An injury to the chief justice, an emotional discussion of racism and a rare tie vote provided some drama at the Supreme Court before its winter break, but the real action comes next year.

Justices return to work in January to take up cases including a landmark challenge to college affirmative action and a gay rights case that asks if same-sex couples can be fined for having sex.

And decisions are expected by June in several high-profile cases that the court has already debated over the past three months, including how states punish cross-burners, sex offenders and revolving-door criminals. They also considered the copyright protection of Mickey Mouse and other creations, and the trademark of Victoria's Secret in a case pitting the lingerie giant against a man named Victor who runs his own lingerie shop.

It's considered a good bet Chief Justice William H. Rehnquist, 78, will end his 31-year career at the court in June, when the court's term concludes.

Rehnquist, hobbled by a knee injury suffered in a fall at his home last month, missed all of December's arguments. Surgeons repaired a torn leg tendon, and Rehnquist is working at the court, just not sitting on the bench.

Already, the term has proved emotional. In one of the session's most intently watched arguments, the court considered a First Amendment test of Virginia's cross-burning law. The state prosecuted two white men who tried to set a cross on fire in the yard of black neighbors and a man who burned a large cross during a Ku Klux Klan rally. The men say cross burning is constitutionally protected free speech.

Justice Clarence Thomas, who rarely speaks, used the case to condemn a history of lynchings in the South. "This was a reign of terror, and the cross was a symbol of that reign of terror," said Thomas, the only black justice.

Among other cases the court will consider next year:

-Whether race can be a factor in college admission. At stake are race-conscious admissions policies at most top public and private colleges. The Supreme Court banned racial quotas in 1978, but allowed schools to consider race in admissions. The justices could use a case this term involving the University of Michigan to impose more limits on affirmative action.

-If public libraries that receive federal funding can be forced to install filters on computers to block sexually explicit Web sites, a case that affects more than 14 million people who use library computers. Critics say filters block Internet sites that offer helpful information about such things as health and science.

-If it's an unconstitutional for states to punish gays and lesbians for having sex, and if any couples can be penalized for privately engaging in sex acts that states deem abnormal.

Appeals also are anticipated in the next few months in challenges of a new campaign finance law and the government's post-Sept. 11 intelligence-gathering tactics. Justices could receive those in time for arguments this spring.

Tom Goldstein, a Washington lawyer who argues often before the Supreme Court, said the justices are getting involved in a broad range of major issues.

"These cases will remind the public of the Supreme Court's immense power to shape American life," Goldstein said.

Of some 80 cases the court hears each year, so far justices have issued rulings in just a handful of cases, and most of those were settled on unanimous votes. One exception came Dec. 16 in a major wetlands protection case. Justices, on a tie vote, affirmed a decision in favor of the government.

Environmental activists had feared the court would use the case to give farmers and developers more freedom to work in environmentally sensitive areas without getting government permission first.

Justice Anthony M. Kennedy knew the California developer who filed the appeal, so he sat out the case. The remaining eight justices were deadlocked.

So far, the Supreme Court has not agreed to hear any major death penalty cases. Justices will debate the visitation rights of inmates, punishments of dishonest charity telemarketers, and the forced medications of mentally ill people facing criminal trials.

Vikram David Amar, a former Supreme Court clerk and law professor at the University of California, Hastings, said the justices have jumped into some controversial cases that they could have ducked, guaranteeing an interesting spring.

◆ **SUPPLIED DATA**:
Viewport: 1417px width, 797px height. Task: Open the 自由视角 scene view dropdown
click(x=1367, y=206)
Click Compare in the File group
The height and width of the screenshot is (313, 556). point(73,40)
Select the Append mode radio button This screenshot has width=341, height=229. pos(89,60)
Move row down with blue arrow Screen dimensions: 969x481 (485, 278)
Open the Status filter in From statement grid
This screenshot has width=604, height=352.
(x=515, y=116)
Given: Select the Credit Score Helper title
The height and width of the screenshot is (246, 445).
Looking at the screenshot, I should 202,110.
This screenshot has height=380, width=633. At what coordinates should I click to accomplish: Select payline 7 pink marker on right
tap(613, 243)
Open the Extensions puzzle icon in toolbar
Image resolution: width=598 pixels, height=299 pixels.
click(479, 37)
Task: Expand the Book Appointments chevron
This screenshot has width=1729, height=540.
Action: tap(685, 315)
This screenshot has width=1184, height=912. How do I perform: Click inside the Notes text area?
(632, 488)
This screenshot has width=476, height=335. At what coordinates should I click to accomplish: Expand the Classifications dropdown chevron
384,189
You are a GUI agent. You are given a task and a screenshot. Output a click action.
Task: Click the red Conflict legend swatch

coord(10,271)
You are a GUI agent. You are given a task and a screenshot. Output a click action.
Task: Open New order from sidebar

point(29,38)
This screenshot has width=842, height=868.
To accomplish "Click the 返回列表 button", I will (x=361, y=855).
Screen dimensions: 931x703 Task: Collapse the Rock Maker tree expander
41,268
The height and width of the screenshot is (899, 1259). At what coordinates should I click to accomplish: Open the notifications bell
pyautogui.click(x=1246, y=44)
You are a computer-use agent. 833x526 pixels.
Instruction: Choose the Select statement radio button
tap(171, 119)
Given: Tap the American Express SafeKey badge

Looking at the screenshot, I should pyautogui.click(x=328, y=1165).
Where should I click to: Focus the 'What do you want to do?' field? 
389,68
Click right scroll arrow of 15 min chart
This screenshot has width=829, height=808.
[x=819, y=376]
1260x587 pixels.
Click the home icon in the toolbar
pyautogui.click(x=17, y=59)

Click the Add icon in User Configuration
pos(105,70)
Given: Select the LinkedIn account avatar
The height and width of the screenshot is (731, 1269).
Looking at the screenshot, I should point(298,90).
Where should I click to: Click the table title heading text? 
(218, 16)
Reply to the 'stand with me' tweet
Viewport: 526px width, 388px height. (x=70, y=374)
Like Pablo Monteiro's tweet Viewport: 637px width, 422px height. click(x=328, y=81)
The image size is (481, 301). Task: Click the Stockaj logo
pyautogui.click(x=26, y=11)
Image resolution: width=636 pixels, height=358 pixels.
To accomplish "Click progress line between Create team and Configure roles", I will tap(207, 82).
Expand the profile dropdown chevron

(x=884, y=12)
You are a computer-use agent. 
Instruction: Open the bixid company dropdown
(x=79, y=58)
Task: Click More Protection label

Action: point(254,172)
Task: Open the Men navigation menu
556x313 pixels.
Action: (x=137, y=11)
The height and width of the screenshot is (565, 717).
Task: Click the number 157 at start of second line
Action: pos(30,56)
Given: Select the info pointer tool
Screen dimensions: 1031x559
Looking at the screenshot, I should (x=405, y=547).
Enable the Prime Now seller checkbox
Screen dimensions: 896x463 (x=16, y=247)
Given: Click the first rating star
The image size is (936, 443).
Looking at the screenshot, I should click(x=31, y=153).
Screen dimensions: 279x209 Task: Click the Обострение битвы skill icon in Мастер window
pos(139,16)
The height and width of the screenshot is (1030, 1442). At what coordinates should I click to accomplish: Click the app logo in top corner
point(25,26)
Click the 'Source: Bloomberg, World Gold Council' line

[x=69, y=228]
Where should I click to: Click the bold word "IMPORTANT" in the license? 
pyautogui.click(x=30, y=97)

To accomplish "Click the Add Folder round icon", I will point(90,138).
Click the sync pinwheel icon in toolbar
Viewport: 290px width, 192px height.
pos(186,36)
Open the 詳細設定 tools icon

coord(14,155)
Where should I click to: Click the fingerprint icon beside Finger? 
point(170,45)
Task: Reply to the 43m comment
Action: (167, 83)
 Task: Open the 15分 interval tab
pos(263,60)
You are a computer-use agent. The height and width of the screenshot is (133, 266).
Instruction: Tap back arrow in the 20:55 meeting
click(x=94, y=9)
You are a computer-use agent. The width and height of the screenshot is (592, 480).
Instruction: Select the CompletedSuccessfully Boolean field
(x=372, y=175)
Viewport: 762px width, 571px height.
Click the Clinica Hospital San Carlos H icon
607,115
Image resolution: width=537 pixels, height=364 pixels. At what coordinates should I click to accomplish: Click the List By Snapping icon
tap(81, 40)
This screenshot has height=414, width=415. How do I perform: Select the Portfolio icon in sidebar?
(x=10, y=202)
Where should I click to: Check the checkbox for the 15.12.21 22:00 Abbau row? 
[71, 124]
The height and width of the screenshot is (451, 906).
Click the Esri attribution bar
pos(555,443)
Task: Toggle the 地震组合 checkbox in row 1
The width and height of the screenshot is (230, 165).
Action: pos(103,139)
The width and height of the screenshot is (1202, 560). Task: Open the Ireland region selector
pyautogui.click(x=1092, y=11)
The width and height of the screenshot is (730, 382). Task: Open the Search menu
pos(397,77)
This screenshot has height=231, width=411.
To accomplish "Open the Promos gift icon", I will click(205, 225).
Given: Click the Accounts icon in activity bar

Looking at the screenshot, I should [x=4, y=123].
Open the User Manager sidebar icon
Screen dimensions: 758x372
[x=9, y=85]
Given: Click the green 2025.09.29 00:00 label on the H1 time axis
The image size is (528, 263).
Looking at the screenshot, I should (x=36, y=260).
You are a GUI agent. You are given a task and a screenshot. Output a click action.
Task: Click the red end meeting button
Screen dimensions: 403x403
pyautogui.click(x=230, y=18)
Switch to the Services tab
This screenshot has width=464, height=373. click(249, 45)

◆ **EXERCISE TASKS**:
A - Reproduce the passage of the Supreme Court article from "Among other cases" up to and including "health and science.", word for word.
B - Answer these questions from the Supreme Court article:
(i) How old is Chief Justice William H. Rehnquist?
(ii) Which justice sat out the wetlands protection case?
(iii) In what year did the Supreme Court ban racial quotas?

◆ **WRITTEN RESPONSES**:
A -
Among other cases the court will consider next year:

-Whether race can be a factor in college admission. At stake are race-conscious admissions policies at most top public and private colleges. The Supreme Court banned racial quotas in 1978, but allowed schools to consider race in admissions. The justices could use a case this term involving the University of Michigan to impose more limits on affirmative action.

-If public libraries that receive federal funding can be forced to install filters on computers to block sexually explicit Web sites, a case that affects more than 14 million people who use library computers. Critics say filters block Internet sites that offer helpful information about such things as health and science.

B -
(i) 78
(ii) Justice Anthony M. Kennedy
(iii) 1978